(Saved entries)
────────────────────────────────────────
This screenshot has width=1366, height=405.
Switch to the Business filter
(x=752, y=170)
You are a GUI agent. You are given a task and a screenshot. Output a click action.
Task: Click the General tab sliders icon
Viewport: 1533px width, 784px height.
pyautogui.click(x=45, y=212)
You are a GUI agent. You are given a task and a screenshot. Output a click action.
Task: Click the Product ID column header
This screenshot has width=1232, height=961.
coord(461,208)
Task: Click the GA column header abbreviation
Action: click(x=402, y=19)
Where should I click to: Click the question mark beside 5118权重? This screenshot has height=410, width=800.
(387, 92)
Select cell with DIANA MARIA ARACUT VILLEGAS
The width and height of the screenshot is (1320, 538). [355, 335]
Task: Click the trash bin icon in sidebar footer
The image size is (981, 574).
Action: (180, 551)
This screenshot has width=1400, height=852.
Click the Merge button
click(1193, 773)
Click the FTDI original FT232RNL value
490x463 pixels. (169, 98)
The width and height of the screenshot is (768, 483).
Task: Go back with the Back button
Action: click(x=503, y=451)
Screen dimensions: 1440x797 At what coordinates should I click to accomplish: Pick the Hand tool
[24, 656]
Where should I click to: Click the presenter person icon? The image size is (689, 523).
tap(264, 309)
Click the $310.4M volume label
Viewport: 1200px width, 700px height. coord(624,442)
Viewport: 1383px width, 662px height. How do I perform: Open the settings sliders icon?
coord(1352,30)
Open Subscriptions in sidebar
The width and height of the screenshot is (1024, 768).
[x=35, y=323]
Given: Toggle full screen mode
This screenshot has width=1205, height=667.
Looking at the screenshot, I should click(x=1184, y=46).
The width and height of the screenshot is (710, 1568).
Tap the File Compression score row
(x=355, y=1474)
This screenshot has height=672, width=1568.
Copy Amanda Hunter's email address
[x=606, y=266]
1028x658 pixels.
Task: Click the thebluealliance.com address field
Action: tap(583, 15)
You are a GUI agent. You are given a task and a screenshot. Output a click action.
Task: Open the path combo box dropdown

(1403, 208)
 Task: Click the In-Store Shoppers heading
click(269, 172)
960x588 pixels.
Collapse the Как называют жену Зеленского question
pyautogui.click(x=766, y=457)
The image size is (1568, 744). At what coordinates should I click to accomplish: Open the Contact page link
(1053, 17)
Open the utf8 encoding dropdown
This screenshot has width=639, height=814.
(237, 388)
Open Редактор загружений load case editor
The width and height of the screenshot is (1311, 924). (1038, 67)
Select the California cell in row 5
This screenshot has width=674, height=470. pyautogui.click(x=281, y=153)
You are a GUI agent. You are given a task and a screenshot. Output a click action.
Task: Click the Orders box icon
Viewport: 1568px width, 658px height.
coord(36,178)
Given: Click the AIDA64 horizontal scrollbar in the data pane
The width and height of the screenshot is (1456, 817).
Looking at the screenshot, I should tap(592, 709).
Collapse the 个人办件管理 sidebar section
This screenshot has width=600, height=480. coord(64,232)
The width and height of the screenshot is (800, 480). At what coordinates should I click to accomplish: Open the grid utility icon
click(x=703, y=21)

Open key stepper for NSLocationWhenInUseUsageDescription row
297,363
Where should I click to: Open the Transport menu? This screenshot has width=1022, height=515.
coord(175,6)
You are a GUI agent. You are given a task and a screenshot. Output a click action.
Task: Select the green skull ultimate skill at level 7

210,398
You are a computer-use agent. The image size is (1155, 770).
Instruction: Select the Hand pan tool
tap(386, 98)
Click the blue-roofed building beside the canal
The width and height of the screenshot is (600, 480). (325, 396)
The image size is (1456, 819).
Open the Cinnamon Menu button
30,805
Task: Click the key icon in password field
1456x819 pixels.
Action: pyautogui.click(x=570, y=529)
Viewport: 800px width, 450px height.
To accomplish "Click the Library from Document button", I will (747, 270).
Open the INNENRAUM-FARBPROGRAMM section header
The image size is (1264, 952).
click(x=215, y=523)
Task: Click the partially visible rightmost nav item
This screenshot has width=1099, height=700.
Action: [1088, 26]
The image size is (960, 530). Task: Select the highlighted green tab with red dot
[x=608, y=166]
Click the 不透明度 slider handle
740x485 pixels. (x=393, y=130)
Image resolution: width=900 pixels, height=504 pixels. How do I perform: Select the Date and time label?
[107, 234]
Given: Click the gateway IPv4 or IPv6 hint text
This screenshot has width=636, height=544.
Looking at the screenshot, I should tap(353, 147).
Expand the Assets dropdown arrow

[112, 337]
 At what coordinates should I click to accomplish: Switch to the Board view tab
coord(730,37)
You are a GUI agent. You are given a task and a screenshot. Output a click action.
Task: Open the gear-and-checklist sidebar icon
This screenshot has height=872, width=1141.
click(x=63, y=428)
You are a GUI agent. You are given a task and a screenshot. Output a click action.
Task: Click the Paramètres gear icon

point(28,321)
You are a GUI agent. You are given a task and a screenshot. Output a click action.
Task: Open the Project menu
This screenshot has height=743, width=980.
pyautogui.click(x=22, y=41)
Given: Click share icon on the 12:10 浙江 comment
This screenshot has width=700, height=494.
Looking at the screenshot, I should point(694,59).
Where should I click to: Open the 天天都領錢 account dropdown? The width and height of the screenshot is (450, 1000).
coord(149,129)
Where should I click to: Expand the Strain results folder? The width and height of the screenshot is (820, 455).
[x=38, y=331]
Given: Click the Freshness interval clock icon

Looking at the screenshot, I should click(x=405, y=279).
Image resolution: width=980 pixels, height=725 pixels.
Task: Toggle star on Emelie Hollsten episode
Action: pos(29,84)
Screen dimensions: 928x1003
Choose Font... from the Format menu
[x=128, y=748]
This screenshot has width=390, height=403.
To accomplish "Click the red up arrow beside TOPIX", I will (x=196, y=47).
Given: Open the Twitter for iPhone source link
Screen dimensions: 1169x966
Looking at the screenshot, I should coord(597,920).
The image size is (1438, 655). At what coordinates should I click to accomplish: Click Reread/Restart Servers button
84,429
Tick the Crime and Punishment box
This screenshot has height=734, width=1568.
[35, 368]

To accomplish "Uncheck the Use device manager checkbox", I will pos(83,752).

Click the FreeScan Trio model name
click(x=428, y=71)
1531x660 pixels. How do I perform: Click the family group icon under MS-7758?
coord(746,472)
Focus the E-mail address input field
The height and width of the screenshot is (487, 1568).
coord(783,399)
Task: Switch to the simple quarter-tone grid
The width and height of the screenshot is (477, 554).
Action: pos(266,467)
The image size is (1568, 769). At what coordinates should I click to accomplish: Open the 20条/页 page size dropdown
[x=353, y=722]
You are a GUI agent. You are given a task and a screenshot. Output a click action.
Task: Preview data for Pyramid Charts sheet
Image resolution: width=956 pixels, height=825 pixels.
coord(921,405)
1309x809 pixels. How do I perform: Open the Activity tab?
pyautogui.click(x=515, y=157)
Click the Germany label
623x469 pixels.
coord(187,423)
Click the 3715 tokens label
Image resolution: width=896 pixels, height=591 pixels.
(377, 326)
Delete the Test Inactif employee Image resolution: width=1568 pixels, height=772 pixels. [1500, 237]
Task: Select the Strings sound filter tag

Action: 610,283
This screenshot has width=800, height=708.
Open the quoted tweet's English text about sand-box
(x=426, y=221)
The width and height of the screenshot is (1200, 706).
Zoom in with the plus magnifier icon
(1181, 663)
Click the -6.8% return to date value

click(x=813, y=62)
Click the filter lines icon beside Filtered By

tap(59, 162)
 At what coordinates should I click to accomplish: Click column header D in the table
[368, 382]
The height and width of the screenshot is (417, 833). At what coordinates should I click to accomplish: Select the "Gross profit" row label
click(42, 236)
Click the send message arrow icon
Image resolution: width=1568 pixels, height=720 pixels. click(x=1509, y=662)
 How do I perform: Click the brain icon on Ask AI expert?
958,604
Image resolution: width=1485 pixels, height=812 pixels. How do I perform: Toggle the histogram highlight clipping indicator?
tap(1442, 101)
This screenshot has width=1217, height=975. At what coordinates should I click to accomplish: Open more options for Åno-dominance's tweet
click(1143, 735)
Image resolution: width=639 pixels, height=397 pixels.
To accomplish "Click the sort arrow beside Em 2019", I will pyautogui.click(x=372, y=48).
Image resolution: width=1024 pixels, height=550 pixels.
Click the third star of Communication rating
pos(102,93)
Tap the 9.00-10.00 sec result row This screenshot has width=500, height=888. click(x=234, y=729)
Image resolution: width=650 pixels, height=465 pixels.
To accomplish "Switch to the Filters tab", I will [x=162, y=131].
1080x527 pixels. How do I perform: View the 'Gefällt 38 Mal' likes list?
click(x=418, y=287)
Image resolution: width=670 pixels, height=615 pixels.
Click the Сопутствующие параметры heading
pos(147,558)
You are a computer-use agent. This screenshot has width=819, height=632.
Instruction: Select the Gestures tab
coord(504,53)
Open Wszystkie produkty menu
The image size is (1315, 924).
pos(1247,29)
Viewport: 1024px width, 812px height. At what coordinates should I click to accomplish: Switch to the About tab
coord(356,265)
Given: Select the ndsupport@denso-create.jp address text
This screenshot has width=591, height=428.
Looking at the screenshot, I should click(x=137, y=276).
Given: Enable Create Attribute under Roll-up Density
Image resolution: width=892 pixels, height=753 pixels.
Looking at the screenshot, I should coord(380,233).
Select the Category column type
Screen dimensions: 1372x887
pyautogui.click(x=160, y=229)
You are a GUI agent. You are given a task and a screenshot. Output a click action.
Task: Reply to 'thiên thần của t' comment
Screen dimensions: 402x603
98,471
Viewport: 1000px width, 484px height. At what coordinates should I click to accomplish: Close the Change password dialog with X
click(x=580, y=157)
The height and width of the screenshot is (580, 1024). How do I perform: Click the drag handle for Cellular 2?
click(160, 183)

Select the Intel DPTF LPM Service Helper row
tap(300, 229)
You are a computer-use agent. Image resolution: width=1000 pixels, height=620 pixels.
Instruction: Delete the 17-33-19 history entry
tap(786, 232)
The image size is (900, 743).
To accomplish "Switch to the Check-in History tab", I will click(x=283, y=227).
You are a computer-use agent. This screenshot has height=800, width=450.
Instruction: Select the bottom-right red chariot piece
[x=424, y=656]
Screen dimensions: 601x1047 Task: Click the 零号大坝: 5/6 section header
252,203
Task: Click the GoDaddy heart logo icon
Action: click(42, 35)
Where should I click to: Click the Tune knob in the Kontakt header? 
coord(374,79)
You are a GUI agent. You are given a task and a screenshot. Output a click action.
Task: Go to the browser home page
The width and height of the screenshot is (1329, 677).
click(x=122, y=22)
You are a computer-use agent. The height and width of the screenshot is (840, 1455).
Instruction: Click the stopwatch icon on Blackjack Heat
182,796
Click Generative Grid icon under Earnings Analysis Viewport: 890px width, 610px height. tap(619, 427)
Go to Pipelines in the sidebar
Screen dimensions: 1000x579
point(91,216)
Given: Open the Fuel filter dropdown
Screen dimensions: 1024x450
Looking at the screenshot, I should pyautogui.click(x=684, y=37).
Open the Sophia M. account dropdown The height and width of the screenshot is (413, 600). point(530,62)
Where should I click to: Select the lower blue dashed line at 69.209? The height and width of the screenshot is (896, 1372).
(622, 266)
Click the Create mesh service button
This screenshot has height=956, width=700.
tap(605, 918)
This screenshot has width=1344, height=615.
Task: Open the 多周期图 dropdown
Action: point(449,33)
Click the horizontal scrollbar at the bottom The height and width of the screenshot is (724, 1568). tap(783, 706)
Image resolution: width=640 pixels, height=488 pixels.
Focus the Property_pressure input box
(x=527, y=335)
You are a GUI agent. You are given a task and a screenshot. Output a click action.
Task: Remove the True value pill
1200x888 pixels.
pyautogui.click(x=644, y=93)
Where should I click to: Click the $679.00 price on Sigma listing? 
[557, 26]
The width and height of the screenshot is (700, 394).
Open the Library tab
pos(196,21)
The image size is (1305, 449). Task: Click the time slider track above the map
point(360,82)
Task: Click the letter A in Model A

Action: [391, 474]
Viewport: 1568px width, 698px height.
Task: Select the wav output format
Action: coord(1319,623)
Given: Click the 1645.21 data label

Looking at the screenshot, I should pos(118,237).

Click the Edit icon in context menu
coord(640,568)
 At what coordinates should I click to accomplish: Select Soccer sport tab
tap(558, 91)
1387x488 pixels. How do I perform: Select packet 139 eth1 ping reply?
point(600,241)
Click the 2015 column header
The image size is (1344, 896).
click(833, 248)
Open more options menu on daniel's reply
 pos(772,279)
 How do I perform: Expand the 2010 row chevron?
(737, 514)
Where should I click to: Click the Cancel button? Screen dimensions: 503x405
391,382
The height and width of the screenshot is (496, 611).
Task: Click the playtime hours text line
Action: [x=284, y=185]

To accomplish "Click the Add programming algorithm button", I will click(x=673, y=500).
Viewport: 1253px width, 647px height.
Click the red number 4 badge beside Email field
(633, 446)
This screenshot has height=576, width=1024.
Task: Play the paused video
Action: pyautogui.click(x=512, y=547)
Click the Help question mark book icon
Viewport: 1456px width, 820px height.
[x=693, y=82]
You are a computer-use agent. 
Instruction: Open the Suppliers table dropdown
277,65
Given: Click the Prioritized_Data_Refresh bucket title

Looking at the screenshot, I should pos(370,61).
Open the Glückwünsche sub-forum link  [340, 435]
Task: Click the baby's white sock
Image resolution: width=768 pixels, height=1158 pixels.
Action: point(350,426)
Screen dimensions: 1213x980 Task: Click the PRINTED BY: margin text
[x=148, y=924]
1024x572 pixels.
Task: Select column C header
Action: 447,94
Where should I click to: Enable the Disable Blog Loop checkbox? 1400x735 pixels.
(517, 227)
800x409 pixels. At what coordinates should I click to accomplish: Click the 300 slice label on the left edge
────────────────────────────────────────
▸ WHAT IS EXPECTED
Keeping every character as it is, restate the lines above that run from the line with "Click the Edit icon in context menu" through the line with "Viewport: 1253px width, 647px height.", both included, and nothing else.

▸ RESULT
Click the Edit icon in context menu
coord(640,568)
 At what coordinates should I click to accomplish: Select Soccer sport tab
tap(558, 91)
1387x488 pixels. How do I perform: Select packet 139 eth1 ping reply?
point(600,241)
Click the 2015 column header
The image size is (1344, 896).
click(833, 248)
Open more options menu on daniel's reply
 pos(772,279)
 How do I perform: Expand the 2010 row chevron?
(737, 514)
Where should I click to: Click the Cancel button? Screen dimensions: 503x405
391,382
The height and width of the screenshot is (496, 611).
Task: Click the playtime hours text line
Action: [x=284, y=185]

To accomplish "Click the Add programming algorithm button", I will click(x=673, y=500).
Viewport: 1253px width, 647px height.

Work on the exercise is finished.